Están luego otros libros que no nos condenan, sino que nos salvan. Esos a los que acudimos guiados por el buen consejo de quien sabe que hay universales humanos y que la buena literatura es capaz de transformar en fantástica una existencia anodina, de recrear mundos que terminan siendo hogares para lectores bien diversos. Emergen entonces personajes que terminan acompañándonos durante toda la vida, frases textuales que se graban a fuego en nuestra memoria, y que nos ayudan a respirar y vivir. Son libros inmortales, porque reviven en cada una de sus lecturas y alimentarán a generaciones y generaciones. Manantiales de cultura. Muy distintos de otros, que pueden llegar a ser durante cierto tiempo más leídos.

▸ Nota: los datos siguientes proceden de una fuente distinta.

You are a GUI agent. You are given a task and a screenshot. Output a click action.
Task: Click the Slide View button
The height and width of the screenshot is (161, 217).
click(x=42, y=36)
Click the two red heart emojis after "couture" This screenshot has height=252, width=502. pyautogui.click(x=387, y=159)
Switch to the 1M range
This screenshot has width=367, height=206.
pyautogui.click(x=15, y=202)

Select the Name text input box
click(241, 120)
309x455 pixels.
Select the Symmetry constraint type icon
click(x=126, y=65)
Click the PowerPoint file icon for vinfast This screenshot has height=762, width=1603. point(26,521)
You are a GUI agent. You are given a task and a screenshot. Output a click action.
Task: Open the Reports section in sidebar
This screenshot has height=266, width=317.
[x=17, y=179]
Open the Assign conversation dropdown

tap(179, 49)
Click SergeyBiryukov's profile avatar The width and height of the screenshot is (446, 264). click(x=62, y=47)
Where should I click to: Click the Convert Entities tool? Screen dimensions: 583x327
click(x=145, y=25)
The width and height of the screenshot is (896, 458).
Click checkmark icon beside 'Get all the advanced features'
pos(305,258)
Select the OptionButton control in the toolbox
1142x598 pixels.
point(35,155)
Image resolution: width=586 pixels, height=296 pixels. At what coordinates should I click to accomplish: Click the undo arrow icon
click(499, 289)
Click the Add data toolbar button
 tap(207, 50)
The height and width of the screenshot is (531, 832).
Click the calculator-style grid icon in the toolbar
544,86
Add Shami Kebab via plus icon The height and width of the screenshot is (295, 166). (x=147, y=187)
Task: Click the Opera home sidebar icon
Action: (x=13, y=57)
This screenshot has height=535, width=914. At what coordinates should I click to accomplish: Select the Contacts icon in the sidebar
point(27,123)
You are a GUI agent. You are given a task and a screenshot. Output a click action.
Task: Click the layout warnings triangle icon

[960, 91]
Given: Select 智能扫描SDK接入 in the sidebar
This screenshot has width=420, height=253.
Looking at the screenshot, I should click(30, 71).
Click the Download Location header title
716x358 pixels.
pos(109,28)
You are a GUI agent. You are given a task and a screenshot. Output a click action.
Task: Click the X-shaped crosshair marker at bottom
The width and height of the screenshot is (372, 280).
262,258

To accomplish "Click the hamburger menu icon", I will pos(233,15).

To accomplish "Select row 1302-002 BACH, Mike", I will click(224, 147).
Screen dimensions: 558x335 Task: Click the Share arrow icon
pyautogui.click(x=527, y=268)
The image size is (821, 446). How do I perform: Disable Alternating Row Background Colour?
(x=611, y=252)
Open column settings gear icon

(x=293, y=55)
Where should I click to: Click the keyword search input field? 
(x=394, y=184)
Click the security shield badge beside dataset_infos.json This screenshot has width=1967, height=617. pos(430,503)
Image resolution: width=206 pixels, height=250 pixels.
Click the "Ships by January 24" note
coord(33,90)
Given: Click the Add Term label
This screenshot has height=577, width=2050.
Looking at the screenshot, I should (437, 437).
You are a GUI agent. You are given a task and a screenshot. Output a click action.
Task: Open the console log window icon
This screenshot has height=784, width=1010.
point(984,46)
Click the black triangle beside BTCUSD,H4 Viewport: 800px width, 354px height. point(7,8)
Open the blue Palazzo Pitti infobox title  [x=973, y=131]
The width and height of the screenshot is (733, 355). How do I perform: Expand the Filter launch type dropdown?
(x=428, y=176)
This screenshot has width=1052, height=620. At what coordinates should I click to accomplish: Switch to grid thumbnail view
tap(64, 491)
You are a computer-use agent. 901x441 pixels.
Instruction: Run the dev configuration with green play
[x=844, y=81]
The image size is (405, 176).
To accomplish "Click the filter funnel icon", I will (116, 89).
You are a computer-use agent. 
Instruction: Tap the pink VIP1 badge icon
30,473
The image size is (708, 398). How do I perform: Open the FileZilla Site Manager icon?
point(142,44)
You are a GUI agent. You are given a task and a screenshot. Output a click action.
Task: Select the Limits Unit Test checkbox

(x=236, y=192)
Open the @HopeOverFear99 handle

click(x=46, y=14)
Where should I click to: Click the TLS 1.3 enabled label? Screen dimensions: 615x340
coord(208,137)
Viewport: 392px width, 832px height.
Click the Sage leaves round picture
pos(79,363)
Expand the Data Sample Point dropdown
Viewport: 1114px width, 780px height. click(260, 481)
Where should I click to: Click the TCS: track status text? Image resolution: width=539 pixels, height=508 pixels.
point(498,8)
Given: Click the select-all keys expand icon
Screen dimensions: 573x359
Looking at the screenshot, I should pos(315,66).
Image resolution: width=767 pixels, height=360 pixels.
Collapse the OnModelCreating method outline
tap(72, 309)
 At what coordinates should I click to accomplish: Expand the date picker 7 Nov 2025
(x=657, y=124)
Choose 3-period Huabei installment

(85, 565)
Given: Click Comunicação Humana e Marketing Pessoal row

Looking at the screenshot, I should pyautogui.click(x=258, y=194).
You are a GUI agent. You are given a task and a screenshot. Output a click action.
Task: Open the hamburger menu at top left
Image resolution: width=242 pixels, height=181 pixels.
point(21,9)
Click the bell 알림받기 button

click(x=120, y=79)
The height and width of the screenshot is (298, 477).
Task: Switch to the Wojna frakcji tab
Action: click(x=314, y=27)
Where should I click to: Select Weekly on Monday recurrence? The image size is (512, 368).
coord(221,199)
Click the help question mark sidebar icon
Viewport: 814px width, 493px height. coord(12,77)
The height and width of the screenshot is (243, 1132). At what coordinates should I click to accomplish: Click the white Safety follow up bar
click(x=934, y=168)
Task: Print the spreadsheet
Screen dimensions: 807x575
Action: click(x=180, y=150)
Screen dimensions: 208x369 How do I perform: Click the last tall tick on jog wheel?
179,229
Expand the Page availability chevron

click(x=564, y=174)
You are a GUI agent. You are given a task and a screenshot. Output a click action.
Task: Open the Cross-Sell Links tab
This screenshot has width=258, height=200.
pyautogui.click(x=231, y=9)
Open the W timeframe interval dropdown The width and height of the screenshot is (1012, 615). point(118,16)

Me refiero a los libros moneda. Tan manoseados y sujetos a las fluctuaciones como ellas. Explotan en un determinado momento, impulsados por grandes campañas editoriales, movidos más por los intereses económicos que por la calidad de lo que ofrecen. Grandes éxitos editoriales que apañan la vida de sus autores y editores, pero que se van apagando lentamente, hasta dejar de brillar por completo y terminar abandonados, oxidados en cualquier cajón.
Hay otros que son casi sagrados. Totémicos, simbólicos. Transformados casi en templos de la cultura. Libros tan leídos y comentados que para cuando uno va a leerlos ha escuchado ya (o incluso leído) cientos de anotaciones, citas o alusiones. No es que se lean con temor y temblor, pero sí con un cierto respeto. Porque el lector no es nunca una isla: más bien encuentra en los libros puentes de comunicación. Y estos libros, que han crecido tanto con el paso del tiempo, pueden llegar a suponer auténticos desafíos. Cómo atreverse a destruir uno de estos templos, a decir abiertamente que tal o cual obra es una castaña, que donde otros supieron encontrar oro no ve uno nada destacable. Que aquello que despierta veneración ha sido totalmente incapaz de comunicar con nosotros. Porque eso son, en definitiva, todos los libros y textos que en el mundo han sido. Comunicación. Mundos que transmiten y comparten cosas. Entramos en el imaginario de otro a través de sus textos, en su vida, y dejamos que el otro pase a convivir también con nosotros. Unos minutos. Unas horas. O mucho más tiempo. Otra de las palabras clave cuando hablamos de un libro: tiempo. Palabras escritas en el tiempo y capaces de superarlo, de trascenderlo. Algo que solo pueden hacer con la imprescindible ayuda de todos y cada uno de los ojos que se fijan en ellas.